Word Association: Web Browsers, Vehicle Cigarette Lighters

June 14th, 2008 | by Mitchell Allen |

Inside My Creaky Green Van

If the word plug-ins came to mind, then you are weird, like me!

My week-old copy of Windows Secrets has a freebie for all of us:
search tools for Firefox and IE7.

One plug-in uses software provided by Google (“the Google API”) to provide highly relevant search results for Microsoft Windows technical information.

The other plug-in combs through the WindowsSecrets.com article archive for, um, archived articles.

Vickie Stevens, the research director at WindowsSecrets.com, wrote the code for both plug-ins.

So, what does this have to do with cigarette lighters?

Nothing, unless you’re really weird, in which case, the phrase Auto Discovery might evoke an image of a creaky old van that uses a Radio Shack converter to turn an even creakier cassette tape player into an MP3 music machine.
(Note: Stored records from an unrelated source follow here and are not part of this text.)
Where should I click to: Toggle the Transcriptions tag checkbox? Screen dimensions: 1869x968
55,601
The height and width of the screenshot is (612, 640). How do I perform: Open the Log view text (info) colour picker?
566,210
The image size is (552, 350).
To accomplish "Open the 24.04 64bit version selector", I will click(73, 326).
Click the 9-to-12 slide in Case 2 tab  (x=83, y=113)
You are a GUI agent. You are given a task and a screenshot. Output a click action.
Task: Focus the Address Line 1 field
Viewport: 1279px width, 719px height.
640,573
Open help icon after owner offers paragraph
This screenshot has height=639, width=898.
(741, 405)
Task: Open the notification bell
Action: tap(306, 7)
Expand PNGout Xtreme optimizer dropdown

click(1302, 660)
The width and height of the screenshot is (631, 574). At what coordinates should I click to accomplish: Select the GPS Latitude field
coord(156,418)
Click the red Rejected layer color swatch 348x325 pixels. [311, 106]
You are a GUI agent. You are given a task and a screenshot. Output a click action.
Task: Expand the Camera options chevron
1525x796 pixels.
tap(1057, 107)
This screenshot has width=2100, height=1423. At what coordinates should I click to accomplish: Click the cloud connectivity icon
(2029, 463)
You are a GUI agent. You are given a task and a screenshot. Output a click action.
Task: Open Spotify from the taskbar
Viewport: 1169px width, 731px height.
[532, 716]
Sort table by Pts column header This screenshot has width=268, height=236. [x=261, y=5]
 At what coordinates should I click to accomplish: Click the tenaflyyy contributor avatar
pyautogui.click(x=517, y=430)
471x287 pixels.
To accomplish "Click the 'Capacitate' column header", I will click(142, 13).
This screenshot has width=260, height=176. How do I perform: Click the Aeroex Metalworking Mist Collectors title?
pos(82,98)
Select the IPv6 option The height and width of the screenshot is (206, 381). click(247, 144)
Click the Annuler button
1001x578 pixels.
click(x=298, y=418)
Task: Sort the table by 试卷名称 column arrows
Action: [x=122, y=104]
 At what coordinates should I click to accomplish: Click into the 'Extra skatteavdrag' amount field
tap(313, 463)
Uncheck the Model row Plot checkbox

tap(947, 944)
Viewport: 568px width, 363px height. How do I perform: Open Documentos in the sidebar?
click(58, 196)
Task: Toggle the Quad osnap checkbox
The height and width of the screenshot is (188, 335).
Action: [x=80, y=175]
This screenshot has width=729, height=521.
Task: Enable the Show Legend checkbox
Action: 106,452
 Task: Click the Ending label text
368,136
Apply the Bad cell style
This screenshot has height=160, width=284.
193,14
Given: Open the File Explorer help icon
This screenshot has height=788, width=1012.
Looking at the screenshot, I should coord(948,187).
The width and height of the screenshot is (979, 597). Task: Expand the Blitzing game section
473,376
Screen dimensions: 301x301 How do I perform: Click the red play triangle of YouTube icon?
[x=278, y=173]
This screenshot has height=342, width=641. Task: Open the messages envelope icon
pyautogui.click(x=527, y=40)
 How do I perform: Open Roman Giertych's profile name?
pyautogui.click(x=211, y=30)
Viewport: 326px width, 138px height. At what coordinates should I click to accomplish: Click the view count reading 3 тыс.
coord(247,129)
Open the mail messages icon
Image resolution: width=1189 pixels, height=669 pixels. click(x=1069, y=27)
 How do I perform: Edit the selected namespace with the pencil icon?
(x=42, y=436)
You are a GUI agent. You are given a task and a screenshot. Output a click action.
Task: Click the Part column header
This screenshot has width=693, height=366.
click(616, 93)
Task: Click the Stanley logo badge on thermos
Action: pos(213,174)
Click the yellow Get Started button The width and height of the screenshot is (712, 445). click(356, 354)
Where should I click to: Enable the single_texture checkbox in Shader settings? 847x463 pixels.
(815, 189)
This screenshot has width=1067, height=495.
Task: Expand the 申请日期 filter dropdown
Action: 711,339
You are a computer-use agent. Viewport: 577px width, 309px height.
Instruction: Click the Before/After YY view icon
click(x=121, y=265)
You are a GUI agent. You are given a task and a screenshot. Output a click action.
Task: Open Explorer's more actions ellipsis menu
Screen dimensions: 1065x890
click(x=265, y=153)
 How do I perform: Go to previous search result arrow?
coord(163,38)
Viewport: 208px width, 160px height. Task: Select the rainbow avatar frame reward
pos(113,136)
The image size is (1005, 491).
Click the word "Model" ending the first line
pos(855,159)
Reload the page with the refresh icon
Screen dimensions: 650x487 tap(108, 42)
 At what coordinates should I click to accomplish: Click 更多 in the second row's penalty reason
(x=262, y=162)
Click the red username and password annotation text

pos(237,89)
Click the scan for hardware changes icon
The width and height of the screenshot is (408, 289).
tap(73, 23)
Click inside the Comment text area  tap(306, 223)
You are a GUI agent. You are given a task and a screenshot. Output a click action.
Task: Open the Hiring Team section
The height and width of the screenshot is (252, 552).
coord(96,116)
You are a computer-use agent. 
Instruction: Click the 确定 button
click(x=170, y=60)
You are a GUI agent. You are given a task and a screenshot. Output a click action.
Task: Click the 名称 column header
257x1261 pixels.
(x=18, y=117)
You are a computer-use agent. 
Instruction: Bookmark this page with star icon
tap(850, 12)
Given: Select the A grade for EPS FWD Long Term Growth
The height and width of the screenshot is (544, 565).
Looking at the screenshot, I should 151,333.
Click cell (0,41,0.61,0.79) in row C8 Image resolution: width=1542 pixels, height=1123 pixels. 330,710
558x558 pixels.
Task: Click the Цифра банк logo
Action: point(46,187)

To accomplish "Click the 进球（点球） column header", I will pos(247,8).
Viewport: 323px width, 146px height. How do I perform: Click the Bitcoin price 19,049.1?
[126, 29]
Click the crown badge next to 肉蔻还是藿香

But that’s for another post.

Auto discovery, in the context of plug-ins, is a feature of both IE7 and Firefox, which displays available plug-ins when you visit a web page that offers such gadgets.

Before auto-discovery, you had to (gasp!) click a link, download the plug-in and confirm that you didn’t just download the file for kicks.

Firefox has a simple menu item that automatically installs the selected plug-in.

IE7 still makes you confirm installation.

Yet another reason to switch to Firefox.